Two how-to books on the stratagems of PR consultancies offer useful advice, but Francis Beckett finds George Pitcher's free-wheeling anecdotes more fun.
Spin is very much alive, and George Pitcher's book The Death of Spin makes no attempt to pretend otherwise. His title, in fact, is pure spin - it is designed to attract the punters, and bears no relation to the truth. And as often happens with spin, once you penetrate the surface gloss, you find that it hides something genuinely interesting, and you wonder why the spinners felt the need to gild the lily.
Pitcher was industrial editor of the Observer and left journalism in the early 1990s to set up the communications consultancy Luther Pendragon, so he's been both spinned against and spinning.
It's not a career that leaves you starry-eyed. He watched the PR consultancy Dewe Rogerson sell the Thatcher government's privatisation of public utilities like gas and BT - both in the sense of selling the concept and selling the shares. They produced, he says, 'the strategy of 'perception of scarcity' to persuade British investors they needed to compete to buy shares in industrial assets that they had previously owned as taxpayers'. He even heard a top PR boast that he could get copy changed 'on the stone' - that is, when the story is on the page and about to go to press.
He knows the limitations of spin, too, which sets the real communicator apart from the mere spin doctor. He was there on Black Monday, when the FTSE index of leading stocks fell by 26% in two days. 'As budgets and entire companies disappeared,' he says, 'the spivs had to defer to the operators.'
It's all very well getting a sufficiently bullying or corrupt relationship with newspapers that you can change a story on the stone, but when there's a crisis, spinning a line for the press doesn't help. You need a communications strategy. It's a lesson that New Labour learned painfully, at the cost of the career of the unfortunate Transport Secretary Stephen Byers.
He watched his two spin doctors, Jo Moore and Martin Sixsmith, tear each other to ribbons in the press, eventually bringing him down with them.
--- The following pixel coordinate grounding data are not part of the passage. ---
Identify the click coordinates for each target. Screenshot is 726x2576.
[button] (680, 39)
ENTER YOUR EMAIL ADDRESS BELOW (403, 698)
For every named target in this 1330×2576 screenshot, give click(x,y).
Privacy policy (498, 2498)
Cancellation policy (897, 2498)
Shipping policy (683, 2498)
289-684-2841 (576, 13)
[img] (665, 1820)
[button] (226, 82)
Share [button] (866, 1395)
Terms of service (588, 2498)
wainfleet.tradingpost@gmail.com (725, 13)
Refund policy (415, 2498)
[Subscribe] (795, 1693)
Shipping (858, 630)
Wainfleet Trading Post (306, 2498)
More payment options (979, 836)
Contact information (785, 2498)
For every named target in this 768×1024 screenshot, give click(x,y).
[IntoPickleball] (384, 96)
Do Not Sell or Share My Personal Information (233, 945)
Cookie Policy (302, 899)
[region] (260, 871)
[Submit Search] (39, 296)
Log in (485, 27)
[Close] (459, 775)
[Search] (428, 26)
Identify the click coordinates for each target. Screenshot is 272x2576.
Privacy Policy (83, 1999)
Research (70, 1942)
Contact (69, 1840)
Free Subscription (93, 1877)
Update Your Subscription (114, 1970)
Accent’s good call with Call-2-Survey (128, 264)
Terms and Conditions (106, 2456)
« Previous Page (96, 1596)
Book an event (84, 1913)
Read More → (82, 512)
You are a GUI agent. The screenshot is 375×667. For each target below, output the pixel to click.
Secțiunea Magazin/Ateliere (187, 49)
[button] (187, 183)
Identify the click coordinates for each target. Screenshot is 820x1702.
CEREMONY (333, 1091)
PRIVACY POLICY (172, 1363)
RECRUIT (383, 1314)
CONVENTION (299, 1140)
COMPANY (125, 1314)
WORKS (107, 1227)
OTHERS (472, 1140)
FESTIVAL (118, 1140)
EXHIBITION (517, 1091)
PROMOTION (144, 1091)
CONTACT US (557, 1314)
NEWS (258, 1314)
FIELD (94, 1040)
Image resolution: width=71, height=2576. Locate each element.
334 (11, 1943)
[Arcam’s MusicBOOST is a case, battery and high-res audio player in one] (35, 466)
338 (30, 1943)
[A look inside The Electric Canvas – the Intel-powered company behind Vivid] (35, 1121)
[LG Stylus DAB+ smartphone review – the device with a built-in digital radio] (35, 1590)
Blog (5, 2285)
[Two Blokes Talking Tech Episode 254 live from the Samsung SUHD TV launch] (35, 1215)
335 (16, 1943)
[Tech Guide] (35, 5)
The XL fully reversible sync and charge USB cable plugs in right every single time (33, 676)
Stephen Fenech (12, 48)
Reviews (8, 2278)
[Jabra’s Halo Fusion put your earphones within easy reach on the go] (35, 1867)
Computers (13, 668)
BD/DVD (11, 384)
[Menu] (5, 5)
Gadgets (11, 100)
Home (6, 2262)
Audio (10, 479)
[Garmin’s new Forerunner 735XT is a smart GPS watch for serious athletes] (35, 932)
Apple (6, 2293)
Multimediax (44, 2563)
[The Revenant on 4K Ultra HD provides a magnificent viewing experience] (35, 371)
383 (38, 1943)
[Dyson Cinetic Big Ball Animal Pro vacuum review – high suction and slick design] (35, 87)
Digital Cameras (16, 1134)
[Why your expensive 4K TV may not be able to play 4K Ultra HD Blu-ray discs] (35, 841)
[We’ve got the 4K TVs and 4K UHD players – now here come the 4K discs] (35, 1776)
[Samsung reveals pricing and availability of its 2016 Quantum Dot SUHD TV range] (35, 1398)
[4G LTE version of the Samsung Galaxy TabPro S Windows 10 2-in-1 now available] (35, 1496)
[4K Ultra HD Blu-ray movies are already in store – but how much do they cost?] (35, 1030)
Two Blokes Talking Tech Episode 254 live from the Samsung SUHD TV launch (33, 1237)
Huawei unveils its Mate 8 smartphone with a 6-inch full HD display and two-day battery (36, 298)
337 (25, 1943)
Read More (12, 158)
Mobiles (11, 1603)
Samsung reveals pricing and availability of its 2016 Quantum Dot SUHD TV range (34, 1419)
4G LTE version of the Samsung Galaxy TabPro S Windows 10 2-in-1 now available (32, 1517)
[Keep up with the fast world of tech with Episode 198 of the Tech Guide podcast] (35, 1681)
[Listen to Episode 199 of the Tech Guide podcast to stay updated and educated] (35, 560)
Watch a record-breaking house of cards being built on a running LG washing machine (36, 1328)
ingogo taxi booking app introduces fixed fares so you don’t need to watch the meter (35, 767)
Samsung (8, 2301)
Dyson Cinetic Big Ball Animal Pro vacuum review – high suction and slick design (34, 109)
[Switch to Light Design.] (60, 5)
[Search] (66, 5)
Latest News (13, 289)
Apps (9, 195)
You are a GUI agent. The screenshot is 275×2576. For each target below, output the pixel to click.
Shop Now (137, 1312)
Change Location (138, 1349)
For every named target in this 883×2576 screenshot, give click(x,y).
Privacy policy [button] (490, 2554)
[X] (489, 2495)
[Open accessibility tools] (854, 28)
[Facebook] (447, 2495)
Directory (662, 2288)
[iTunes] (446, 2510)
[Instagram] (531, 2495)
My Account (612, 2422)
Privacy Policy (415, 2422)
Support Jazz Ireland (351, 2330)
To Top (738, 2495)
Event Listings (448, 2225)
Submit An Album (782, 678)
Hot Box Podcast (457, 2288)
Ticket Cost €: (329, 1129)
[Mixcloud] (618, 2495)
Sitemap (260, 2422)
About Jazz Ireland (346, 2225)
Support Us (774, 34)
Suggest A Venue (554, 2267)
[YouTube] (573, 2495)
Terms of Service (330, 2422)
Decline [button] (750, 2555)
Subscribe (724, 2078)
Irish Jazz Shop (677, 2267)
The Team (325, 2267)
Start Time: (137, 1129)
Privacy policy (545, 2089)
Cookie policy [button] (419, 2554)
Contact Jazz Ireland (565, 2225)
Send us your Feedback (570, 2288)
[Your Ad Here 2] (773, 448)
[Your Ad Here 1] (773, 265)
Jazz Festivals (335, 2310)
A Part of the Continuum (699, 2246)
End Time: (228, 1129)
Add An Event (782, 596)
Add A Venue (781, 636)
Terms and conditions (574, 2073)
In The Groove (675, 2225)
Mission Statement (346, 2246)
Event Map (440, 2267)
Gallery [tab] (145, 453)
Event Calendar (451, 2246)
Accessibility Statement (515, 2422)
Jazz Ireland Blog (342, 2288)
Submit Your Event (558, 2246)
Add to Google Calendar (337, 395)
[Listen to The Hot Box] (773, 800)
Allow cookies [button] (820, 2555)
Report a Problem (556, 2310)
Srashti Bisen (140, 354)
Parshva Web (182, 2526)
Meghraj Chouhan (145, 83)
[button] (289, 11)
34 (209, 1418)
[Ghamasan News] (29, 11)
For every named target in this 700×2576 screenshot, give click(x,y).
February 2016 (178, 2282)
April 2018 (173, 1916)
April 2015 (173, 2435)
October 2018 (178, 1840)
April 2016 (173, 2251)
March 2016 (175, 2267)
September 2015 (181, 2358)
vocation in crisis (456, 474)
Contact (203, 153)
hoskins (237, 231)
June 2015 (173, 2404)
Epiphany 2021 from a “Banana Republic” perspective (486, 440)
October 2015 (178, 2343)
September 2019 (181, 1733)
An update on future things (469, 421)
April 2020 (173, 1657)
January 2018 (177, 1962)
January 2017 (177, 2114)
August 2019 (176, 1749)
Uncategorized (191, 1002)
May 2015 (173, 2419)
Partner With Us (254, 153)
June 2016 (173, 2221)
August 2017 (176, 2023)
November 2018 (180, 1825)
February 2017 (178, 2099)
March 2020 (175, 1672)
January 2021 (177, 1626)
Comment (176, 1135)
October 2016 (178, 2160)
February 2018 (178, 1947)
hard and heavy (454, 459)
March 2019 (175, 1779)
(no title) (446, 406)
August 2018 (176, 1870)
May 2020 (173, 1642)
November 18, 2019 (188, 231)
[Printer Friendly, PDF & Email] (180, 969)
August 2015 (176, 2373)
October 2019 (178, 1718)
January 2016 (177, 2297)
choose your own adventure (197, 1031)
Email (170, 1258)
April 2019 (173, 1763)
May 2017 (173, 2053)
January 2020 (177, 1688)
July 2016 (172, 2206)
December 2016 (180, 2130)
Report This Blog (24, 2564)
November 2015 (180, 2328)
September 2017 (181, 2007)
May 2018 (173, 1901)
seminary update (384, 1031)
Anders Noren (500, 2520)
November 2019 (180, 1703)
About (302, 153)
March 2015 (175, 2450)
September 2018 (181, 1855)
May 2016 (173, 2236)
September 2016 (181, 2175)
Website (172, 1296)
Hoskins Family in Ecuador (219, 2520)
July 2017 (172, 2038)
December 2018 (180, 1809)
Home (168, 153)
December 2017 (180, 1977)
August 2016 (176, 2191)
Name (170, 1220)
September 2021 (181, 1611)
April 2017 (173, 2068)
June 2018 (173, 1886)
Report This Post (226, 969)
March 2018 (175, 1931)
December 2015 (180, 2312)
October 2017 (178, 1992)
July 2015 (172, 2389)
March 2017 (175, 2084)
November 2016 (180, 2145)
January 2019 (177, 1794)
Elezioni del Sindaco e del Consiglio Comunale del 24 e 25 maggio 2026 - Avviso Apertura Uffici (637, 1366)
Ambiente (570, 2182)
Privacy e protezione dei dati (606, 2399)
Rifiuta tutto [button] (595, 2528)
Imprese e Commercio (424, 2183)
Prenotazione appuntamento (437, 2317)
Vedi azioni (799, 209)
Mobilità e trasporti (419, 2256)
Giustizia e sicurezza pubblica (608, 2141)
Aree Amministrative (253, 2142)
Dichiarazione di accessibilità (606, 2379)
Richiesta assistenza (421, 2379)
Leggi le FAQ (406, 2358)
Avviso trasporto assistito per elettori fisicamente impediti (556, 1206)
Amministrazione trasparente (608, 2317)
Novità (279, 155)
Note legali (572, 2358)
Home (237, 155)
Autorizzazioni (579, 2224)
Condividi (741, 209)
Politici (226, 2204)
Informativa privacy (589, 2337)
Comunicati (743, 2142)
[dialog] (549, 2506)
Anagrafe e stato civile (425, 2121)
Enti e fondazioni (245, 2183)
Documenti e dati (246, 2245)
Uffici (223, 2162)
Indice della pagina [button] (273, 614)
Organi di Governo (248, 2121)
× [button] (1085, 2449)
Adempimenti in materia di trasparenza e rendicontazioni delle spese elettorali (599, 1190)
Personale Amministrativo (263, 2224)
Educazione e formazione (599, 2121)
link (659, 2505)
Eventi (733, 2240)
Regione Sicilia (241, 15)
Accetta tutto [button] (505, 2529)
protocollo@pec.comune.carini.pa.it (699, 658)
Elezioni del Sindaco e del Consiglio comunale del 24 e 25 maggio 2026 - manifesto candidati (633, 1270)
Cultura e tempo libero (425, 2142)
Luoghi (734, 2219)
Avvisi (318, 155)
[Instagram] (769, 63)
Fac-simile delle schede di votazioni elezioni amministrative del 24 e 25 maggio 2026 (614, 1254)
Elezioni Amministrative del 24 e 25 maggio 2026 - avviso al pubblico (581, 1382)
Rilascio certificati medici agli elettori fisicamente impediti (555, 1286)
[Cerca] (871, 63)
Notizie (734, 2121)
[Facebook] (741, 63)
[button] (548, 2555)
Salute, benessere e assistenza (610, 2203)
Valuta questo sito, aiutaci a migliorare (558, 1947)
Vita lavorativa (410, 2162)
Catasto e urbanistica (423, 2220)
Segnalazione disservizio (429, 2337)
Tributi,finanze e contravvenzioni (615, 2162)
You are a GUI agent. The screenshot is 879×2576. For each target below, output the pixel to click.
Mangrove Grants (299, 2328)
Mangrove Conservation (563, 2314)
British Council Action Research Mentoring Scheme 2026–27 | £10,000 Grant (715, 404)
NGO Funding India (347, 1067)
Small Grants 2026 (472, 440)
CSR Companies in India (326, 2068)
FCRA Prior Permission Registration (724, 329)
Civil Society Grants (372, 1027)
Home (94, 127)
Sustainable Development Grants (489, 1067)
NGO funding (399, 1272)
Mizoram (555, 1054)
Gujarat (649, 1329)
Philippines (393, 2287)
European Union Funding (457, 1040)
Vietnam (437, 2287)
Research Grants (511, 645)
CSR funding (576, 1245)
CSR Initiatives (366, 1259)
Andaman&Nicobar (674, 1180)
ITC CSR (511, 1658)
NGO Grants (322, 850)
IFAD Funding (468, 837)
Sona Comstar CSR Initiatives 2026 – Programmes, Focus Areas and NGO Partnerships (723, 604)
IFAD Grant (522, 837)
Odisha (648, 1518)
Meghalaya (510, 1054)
Along the way, Pitcher offers good jokes. 'Have you heard the latest John Prescott joke?' says a taxi driver. 'I'm John Prescott,' says his passenger. 'OK,' replies the cabbie, 'I'll tell it slowly.'
This is a journalist's book, lively and lucid, written fast, mostly (I suspect) from memory, and with the odd minor factual error (it wasn't Tony Blair's prawn cocktail offensive that was lampooned by Michael Heseltine, but John Smith's).
Pitcher is a little inclined to lapse into nostalgic reminiscences of the old Fleet Street hack sitting in El Vinos (which gets a few too many mentions). But it's still a fine book, from a man who has not only seen spin in both business and government, but thought about it too.
It isn't in any sense a how-to book, but it comes hard on the heels of two rather good ones, both of which are more for spinners than strategists.
A few unthinking spin doctor's phrases appear in Winning Reputations - 'build a reputation that will transform your fortunes' ... that sort of thing.
Chris Genasi also falls for the spin doctor's assumption that anything that is any good is new, and the past was a dark age. 'In the past, people simply accepted what they were told by those who controlled society' doesn't describe the world I remember from my '60s youth, but maybe I was more rebellious than Genasi.
He does, however, offer a useful step-by-step guide to building a corporate reputation, as well as some interesting case studies. I like the Body Shop of Canada launch of a new line featuring hemp-seed oil. A few days before the launch, they heard the product might be banned by the Canadian government. Rather than run away and hide, they showed the press blacked-out signs and literature with glued pages so it could not be read, thus turning a dreary product launch into hard news.
The description of authors Naomi Langford-Wood and Brian Salter at the start of Critical Corporate Communications is pure spin: 'Twenty-first century business experts, practical visionaries and serial entrepreneurs.' They've got no particular skills, then? And they apparently run a company called Topspin. Nonetheless, and against all the odds, this book, produced in collaboration with the CBI, is a useful beginner's guide with some sensible advice.